Enthusiasm, fulfilment and a 30+ year distraction

Ian Coombes began his working life as an mechanical production engineer. He's one of those people who likes to make things.

Ian was one of a group of people who first got together just over thirty years ago to set the foundations for NEBOSH.

His involvement in health and safety began in the mid-1970s, shortly after the introduction of the Health and Safety at Work etc Act 1974. His employers asked him to take on a health and safety project. He wasn't too keen at first. He thought the project would be nothing more than a "distraction" from his career.

Instead, he discovered that health and safety involved him in every part of the business. And as often happens with project work, his enthusiasm grew, he achieved things and he wanted to achieve more.

Eager for knowledge, he took what health and safety courses he could. But he could see there was a need for a clearer path towards becoming a recognised health and safety professional.
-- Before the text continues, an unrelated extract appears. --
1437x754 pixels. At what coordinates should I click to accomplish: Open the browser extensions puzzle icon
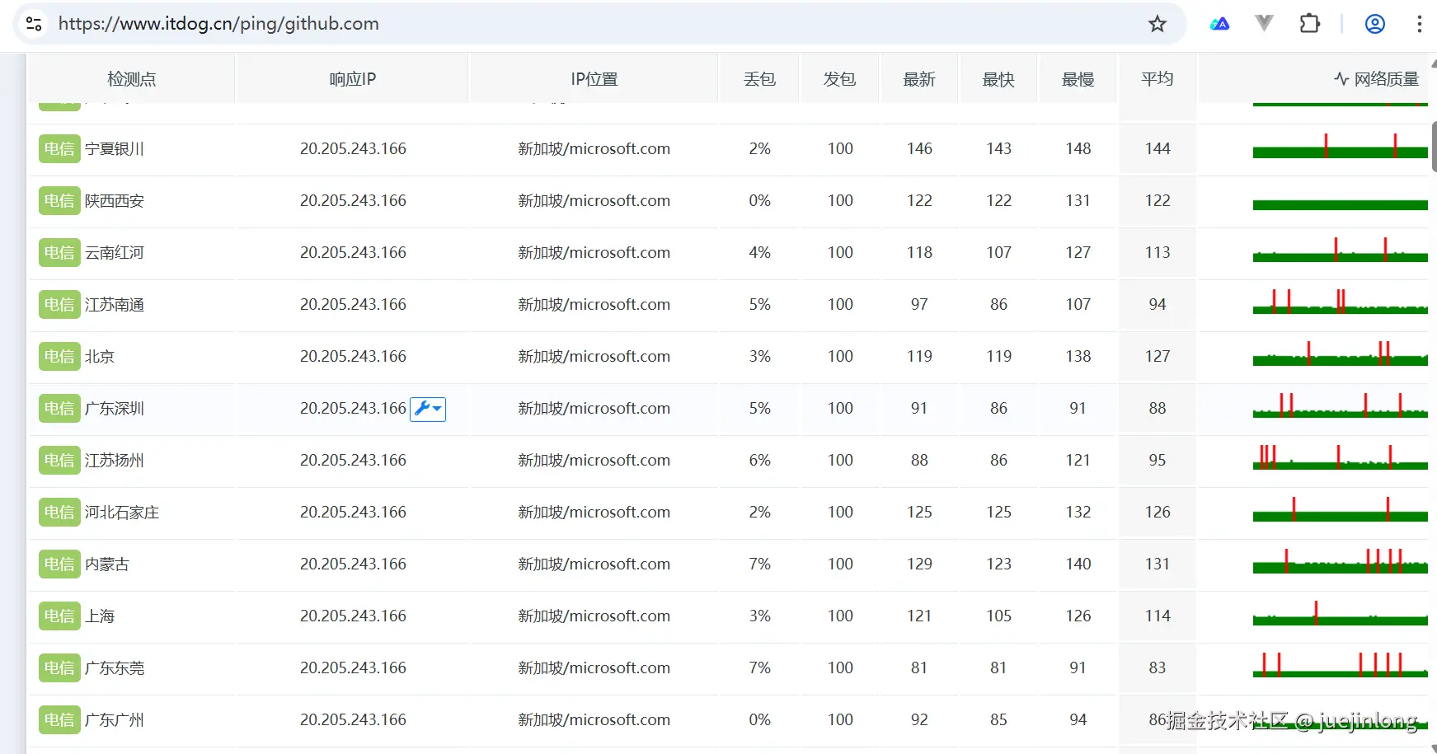tap(1310, 23)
A few years later in 1979, when the idea of a new health and safety examining board and a new set of professional qualifications emerged, Ian jumped on board. He wanted to help make NEBOSH happen.
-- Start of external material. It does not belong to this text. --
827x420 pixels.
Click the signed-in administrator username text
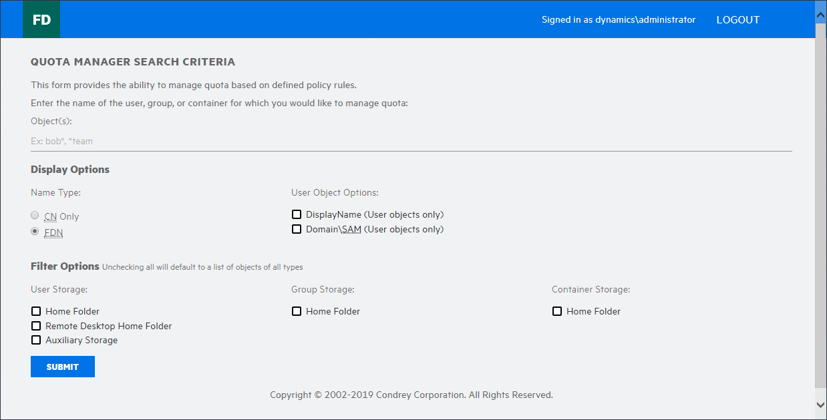[x=618, y=20]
He was one of the first NEBOSH examiners. He put together course materials and text books. He became a Director at NEBOSH. Later, as NEBOSH began to expand its horizons overseas, Ian taught students in Kuwait and health and safety professionals seeking their NEBOSH Diploma in Trinidad.

Besides NEBOSH, Ian has helped shape IOSH and Safety Groups UK. He was also behind the launch and success of the International Safety Rating System in the UK.

However, Ian's biggest project began in 1989, when he started his own business, ACT Associates Ltd. His company provides safety, health and environmental consultancy and training - including NEBOSH training, of course.

Through his business, and his involvement with NEBOSH, Ian has helped a tremendous number of people develop into health and safety professionals over the past 30 years. He's proud of that.

And health and safety was certainly a distraction - one that's lasted more than thirty years.